Position 0: Compile pattern (e.g., re.compile('score: (?P<val>\d+)))
Position 1: Default value (enum) if the compile pattern matches (e.g., MyCategory.SCORE)
Position 2: Post-processing function(s) (use a list/tuple if > 1) (e.g., [is_negated])
- This function can accept contextual information provided as:
  - m: regex match object
  - precontext: text in m.start() - window (default to 20 characters)
  - postcontext: text in m.end() + window (default to 20 characters)
  - text: full text
  - window: character window (int)
  - word_window: word window (int)
  - around: text in m.start() - window to m.end() + window
Position 3: Pre-processing function(s) (use a list/tuple if > 1)
- The functions should return start/end indices of the text that should be processed.
- They can return (or yield) None or start_index == end_index if not text should be searched.

Regex search helpers

rxsearch provides small utilities for classifying or extracting values from text with ordered regex definitions.

The canonical search functions are:

search_all_regex()
search_first_regex()

Regex definition format

Each regex definition may contain up to four positions:

(regex, default_value, postprocessors, preprocessors)

Position 0: regex

A compiled regex pattern.

re.compile(r'score:\s*(?P<target>\d+)')

A None regex acts as a sentinel.
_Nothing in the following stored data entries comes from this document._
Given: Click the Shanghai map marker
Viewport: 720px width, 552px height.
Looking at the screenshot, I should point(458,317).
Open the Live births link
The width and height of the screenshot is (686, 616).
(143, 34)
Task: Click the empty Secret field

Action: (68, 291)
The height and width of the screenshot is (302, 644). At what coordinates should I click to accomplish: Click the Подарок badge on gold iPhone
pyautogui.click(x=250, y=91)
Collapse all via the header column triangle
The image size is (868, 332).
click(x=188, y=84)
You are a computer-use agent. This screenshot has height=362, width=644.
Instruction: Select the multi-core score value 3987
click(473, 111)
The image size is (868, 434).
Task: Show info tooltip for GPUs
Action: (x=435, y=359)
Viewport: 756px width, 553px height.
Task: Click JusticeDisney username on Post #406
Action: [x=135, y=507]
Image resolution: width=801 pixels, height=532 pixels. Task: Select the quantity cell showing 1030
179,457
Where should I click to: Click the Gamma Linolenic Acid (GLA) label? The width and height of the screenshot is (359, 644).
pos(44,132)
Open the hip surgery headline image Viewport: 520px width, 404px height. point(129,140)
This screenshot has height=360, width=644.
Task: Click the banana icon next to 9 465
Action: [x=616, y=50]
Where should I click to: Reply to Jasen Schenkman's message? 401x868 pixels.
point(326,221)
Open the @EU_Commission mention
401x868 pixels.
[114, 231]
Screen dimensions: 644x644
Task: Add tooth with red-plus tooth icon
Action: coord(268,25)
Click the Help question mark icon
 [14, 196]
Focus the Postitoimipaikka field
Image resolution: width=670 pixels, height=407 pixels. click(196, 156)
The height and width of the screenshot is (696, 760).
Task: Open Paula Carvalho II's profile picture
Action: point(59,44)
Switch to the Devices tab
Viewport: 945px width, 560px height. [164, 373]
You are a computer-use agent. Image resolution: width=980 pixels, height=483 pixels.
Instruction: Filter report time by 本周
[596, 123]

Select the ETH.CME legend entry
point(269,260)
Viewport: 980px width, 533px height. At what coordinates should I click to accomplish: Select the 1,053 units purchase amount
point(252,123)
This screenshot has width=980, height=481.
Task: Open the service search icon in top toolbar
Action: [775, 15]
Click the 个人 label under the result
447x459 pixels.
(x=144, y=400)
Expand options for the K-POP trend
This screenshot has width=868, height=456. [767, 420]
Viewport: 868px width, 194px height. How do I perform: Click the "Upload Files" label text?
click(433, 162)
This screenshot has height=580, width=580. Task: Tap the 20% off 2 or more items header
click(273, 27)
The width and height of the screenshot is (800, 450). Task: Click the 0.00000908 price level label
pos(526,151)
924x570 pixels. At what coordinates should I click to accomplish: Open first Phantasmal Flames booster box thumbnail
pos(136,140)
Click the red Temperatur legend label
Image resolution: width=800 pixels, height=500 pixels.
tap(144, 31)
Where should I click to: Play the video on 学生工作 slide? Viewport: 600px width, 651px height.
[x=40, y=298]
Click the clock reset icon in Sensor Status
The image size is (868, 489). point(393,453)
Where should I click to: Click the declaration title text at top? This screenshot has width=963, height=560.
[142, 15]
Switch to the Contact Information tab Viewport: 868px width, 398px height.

If a non-UNKNOWN result has already been found, searching stops at the sentinel.

REGEXES = [
    (KNOWN_REGEX, 'KNOWN'),
    (None, None),
    (UNKNOWN_REGEX, 'UNKNOWN'),
]

Position 1: default value

The value yielded when the regex matches and no postprocessor overrides or skips the result.

REGEXES = [
    (re.compile(r'Väinämöinen'), 'HERO'),
]

Position 2: postprocessors

Optional function, list, or tuple of functions.

Postprocessors receive contextual keyword arguments, including:

m: regex match object
precontext: text before the match
postcontext: text after the match
text: full text
window: character context window
word_window: word context window
around: text around the match

A postprocessor may return:

Return value	Meaning
`None`	no override; try the next postprocessor, then fall back to the default value
`SKIP`	skip this match entirely
`value`	yield `value` instead of the default value
`(value, match)`	yield `value` and use `match` for match/index output

Example:

import re

from konsepy.rxsearch import SKIP, search_all_regex


def skip_negated(*, precontext, **_):
    if 'no ' in precontext.lower():
        return SKIP
    return None


REGEXES = [
    (re.compile(r'diabetes'), 'DIABETES', skip_negated),
]

search = search_all_regex(REGEXES)

print(list(search('diabetes')))
print(list(search('no diabetes')))

Output:

['DIABETES']
[]

Position 3: preprocessors

Optional function, list, or tuple of functions.

Preprocessors receive the full text and should return or yield searchable (start, end) regions.

They may return or yield:

None, which is ignored
(start, end), which is searched
(start, start), which is ignored

Example:

import re

from konsepy.rxsearch import search_all_regex


def first_sentence_only(text):
    end = text.find('.')
    if end == -1:
        yield 0, len(text)
    else:
        yield 0, end


REGEXES = [
    (
        re.compile(r'score:\s*\d+'),
        'SCORE',
        None,
        first_sentence_only,
    ),
]

search = search_all_regex(REGEXES)

print(list(search('score: 10. score: 20.')))

Output:

['SCORE']

Basic classification

Use search_all_regex() to yield every matching result.

import re

from konsepy.rxsearch import search_all_regex

REGEXES = [
    (re.compile(r'Väinämöinen'), 'HERO'),
    (re.compile(r'Kalevala'), 'PLACE'),
]

search = search_all_regex(REGEXES)

print(list(search('Väinämöinen sang in Kalevala.')))

Output:

['HERO', 'PLACE']

First result only

Use search_first_regex() to yield at most one result.

import re

from konsepy.rxsearch import search_first_regex

REGEXES = [
    (re.compile(r'Väinämöinen'), 'HERO'),
    (re.compile(r'Kalevala'), 'PLACE'),
]

search = search_first_regex(REGEXES)

print(list(search('Väinämöinen sang in Kalevala.')))

Output:

['HERO']

Include match objects

Pass include_match=True to receive (result, match) tuples.

import re

from konsepy.rxsearch import search_all_regex

REGEXES = [
    (re.compile(r'Väinämöinen'), 'HERO'),
]

search = search_all_regex(REGEXES)

for value, match in search('old Väinämöinen sang', include_match=True):
    print(value, match.group(), match.start(), match.end())

Output:

HERO
Väinämöinen
4
15

Return matched text and indices

Use get_all_regex_by_index() to yield:

(result, match_text, start, end)

Example:

import re

from konsepy.rxsearch import get_all_regex_by_index

REGEXES = [
    (re.compile(r'Väinämöinen'), 'HERO'),
]

get_by_index = get_all_regex_by_index(REGEXES)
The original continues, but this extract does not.